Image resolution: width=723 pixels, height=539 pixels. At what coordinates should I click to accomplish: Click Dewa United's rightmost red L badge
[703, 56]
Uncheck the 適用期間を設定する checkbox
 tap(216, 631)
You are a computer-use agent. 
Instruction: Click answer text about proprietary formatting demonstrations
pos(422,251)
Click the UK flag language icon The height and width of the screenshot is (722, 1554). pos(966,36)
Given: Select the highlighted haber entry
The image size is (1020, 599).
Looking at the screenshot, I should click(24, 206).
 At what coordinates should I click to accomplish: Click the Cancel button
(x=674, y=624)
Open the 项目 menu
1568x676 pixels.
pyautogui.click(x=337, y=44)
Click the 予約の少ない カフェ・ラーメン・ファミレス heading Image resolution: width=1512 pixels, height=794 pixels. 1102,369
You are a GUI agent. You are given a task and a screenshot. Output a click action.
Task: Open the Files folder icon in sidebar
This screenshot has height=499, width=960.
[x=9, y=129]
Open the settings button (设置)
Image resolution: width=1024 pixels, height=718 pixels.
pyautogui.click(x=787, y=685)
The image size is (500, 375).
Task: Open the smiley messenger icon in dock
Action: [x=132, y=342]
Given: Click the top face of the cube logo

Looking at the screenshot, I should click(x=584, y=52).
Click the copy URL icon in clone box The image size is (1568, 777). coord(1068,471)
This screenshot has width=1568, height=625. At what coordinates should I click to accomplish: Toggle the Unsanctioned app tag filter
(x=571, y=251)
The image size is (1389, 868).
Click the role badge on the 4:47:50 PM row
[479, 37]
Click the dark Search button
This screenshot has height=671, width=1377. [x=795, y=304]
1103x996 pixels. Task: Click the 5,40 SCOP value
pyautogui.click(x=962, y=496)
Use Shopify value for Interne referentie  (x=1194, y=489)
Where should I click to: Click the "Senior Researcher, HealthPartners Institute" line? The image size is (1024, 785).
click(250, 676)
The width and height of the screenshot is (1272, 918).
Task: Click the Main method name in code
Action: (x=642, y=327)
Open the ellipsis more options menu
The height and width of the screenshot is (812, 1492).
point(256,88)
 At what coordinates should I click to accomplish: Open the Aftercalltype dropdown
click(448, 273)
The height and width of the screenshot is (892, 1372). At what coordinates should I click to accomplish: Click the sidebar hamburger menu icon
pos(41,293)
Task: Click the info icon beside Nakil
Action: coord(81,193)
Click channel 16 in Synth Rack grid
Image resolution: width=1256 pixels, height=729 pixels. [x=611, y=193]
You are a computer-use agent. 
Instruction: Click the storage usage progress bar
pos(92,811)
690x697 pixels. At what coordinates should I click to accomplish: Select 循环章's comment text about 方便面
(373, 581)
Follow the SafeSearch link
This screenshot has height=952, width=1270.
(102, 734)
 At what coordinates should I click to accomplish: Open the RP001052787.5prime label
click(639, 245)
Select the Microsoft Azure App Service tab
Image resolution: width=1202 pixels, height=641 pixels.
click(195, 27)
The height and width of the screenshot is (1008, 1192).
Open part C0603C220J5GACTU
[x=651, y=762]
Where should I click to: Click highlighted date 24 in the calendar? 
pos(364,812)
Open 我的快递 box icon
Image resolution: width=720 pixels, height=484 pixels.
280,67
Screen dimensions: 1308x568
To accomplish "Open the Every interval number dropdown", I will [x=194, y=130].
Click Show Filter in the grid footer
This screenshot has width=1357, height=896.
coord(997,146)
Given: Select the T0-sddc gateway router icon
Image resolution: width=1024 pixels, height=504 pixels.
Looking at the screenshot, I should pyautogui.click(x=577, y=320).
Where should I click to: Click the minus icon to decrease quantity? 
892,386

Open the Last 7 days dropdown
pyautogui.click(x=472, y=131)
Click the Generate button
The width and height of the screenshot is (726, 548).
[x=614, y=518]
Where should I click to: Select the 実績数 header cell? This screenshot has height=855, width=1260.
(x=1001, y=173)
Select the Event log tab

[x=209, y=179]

### EXERCISE DESCRIPTION
Rewrite all the items above so that "Where should I click to" is changed to "Where do I click to" wherever it occurs, leaving everything else as it is.

### REPLY TO THE TASK
Image resolution: width=723 pixels, height=539 pixels. At what coordinates should I click to accomplish: Click Dewa United's rightmost red L badge
[703, 56]
Uncheck the 適用期間を設定する checkbox
 tap(216, 631)
You are a computer-use agent. 
Instruction: Click answer text about proprietary formatting demonstrations
pos(422,251)
Click the UK flag language icon The height and width of the screenshot is (722, 1554). pos(966,36)
Given: Select the highlighted haber entry
The image size is (1020, 599).
Looking at the screenshot, I should click(24, 206).
 At what coordinates should I click to accomplish: Click the Cancel button
(x=674, y=624)
Open the 项目 menu
1568x676 pixels.
pyautogui.click(x=337, y=44)
Click the 予約の少ない カフェ・ラーメン・ファミレス heading Image resolution: width=1512 pixels, height=794 pixels. 1102,369
You are a GUI agent. You are given a task and a screenshot. Output a click action.
Task: Open the Files folder icon in sidebar
This screenshot has height=499, width=960.
[x=9, y=129]
Open the settings button (设置)
Image resolution: width=1024 pixels, height=718 pixels.
pyautogui.click(x=787, y=685)
The image size is (500, 375).
Task: Open the smiley messenger icon in dock
Action: [x=132, y=342]
Given: Click the top face of the cube logo

Looking at the screenshot, I should click(x=584, y=52).
Click the copy URL icon in clone box The image size is (1568, 777). coord(1068,471)
This screenshot has width=1568, height=625. At what coordinates should I click to accomplish: Toggle the Unsanctioned app tag filter
(x=571, y=251)
The image size is (1389, 868).
Click the role badge on the 4:47:50 PM row
[479, 37]
Click the dark Search button
This screenshot has height=671, width=1377. [x=795, y=304]
1103x996 pixels. Task: Click the 5,40 SCOP value
pyautogui.click(x=962, y=496)
Use Shopify value for Interne referentie  (x=1194, y=489)
Where do I click to: Click the "Senior Researcher, HealthPartners Institute" line? The image size is (1024, 785).
click(250, 676)
The width and height of the screenshot is (1272, 918).
Task: Click the Main method name in code
Action: (x=642, y=327)
Open the ellipsis more options menu
The height and width of the screenshot is (812, 1492).
point(256,88)
 At what coordinates should I click to accomplish: Open the Aftercalltype dropdown
click(448, 273)
The height and width of the screenshot is (892, 1372). At what coordinates should I click to accomplish: Click the sidebar hamburger menu icon
pos(41,293)
Task: Click the info icon beside Nakil
Action: coord(81,193)
Click channel 16 in Synth Rack grid
Image resolution: width=1256 pixels, height=729 pixels. [x=611, y=193]
You are a computer-use agent. 
Instruction: Click the storage usage progress bar
pos(92,811)
690x697 pixels. At what coordinates should I click to accomplish: Select 循环章's comment text about 方便面
(373, 581)
Follow the SafeSearch link
This screenshot has height=952, width=1270.
(102, 734)
 At what coordinates should I click to accomplish: Open the RP001052787.5prime label
click(639, 245)
Select the Microsoft Azure App Service tab
Image resolution: width=1202 pixels, height=641 pixels.
click(195, 27)
The height and width of the screenshot is (1008, 1192).
Open part C0603C220J5GACTU
[x=651, y=762]
Where do I click to: Click highlighted date 24 in the calendar? 
pos(364,812)
Open 我的快递 box icon
Image resolution: width=720 pixels, height=484 pixels.
280,67
Screen dimensions: 1308x568
To accomplish "Open the Every interval number dropdown", I will [x=194, y=130].
Click Show Filter in the grid footer
This screenshot has width=1357, height=896.
coord(997,146)
Given: Select the T0-sddc gateway router icon
Image resolution: width=1024 pixels, height=504 pixels.
Looking at the screenshot, I should pyautogui.click(x=577, y=320).
Where do I click to: Click the minus icon to decrease quantity? 
892,386

Open the Last 7 days dropdown
pyautogui.click(x=472, y=131)
Click the Generate button
The width and height of the screenshot is (726, 548).
[x=614, y=518]
Where do I click to: Select the 実績数 header cell? This screenshot has height=855, width=1260.
(x=1001, y=173)
Select the Event log tab

[x=209, y=179]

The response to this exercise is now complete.